### SOURCE DATA ###
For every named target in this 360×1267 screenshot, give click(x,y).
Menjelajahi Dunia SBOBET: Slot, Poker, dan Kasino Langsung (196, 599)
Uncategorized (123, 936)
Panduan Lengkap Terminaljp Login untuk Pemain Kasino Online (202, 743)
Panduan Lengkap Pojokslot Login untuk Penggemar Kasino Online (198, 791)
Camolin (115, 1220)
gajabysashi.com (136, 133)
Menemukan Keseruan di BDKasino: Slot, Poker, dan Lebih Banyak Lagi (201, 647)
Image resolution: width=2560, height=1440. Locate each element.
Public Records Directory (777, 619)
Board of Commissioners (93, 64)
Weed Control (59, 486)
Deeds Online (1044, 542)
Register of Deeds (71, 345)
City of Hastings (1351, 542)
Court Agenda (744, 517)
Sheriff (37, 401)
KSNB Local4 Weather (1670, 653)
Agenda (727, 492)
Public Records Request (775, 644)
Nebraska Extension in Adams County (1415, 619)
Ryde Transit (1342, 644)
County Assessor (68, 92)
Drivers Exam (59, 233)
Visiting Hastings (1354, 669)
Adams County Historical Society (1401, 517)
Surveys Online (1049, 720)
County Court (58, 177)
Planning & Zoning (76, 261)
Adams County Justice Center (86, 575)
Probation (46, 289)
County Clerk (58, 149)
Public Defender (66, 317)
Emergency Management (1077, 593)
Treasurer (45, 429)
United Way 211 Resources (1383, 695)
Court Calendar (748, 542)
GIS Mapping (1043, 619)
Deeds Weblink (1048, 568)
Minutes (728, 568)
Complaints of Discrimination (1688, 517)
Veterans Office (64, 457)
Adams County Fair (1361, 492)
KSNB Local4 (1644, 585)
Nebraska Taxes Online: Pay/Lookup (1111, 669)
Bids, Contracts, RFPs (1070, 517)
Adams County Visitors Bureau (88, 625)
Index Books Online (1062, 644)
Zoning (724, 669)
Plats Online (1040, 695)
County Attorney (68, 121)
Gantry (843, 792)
###
» DIRECTIONS
Produce a faithful copy of all the material above.

» YOUR RESPONSE
For every named target in this 360×1267 screenshot, give click(x,y).
Menjelajahi Dunia SBOBET: Slot, Poker, dan Kasino Langsung (196, 599)
Uncategorized (123, 936)
Panduan Lengkap Terminaljp Login untuk Pemain Kasino Online (202, 743)
Panduan Lengkap Pojokslot Login untuk Penggemar Kasino Online (198, 791)
Camolin (115, 1220)
gajabysashi.com (136, 133)
Menemukan Keseruan di BDKasino: Slot, Poker, dan Lebih Banyak Lagi (201, 647)
Image resolution: width=2560, height=1440. Locate each element.
Public Records Directory (777, 619)
Board of Commissioners (93, 64)
Weed Control (59, 486)
Deeds Online (1044, 542)
Register of Deeds (71, 345)
City of Hastings (1351, 542)
Court Agenda (744, 517)
Sheriff (37, 401)
KSNB Local4 Weather (1670, 653)
Agenda (727, 492)
Public Records Request (775, 644)
Nebraska Extension in Adams County (1415, 619)
Ryde Transit (1342, 644)
County Assessor (68, 92)
Drivers Exam (59, 233)
Visiting Hastings (1354, 669)
Adams County Historical Society (1401, 517)
Surveys Online (1049, 720)
County Court (58, 177)
Planning & Zoning (76, 261)
Adams County Justice Center (86, 575)
Probation (46, 289)
County Clerk (58, 149)
Public Defender (66, 317)
Emergency Management (1077, 593)
Treasurer (45, 429)
United Way 211 Resources (1383, 695)
Court Calendar (748, 542)
GIS Mapping (1043, 619)
Deeds Weblink (1048, 568)
Minutes (728, 568)
Complaints of Discrimination (1688, 517)
Veterans Office (64, 457)
Adams County Fair (1361, 492)
KSNB Local4 (1644, 585)
Nebraska Taxes Online: Pay/Lookup (1111, 669)
Bids, Contracts, RFPs (1070, 517)
Adams County Visitors Bureau (88, 625)
Index Books Online (1062, 644)
Zoning (724, 669)
Plats Online (1040, 695)
County Attorney (68, 121)
Gantry (843, 792)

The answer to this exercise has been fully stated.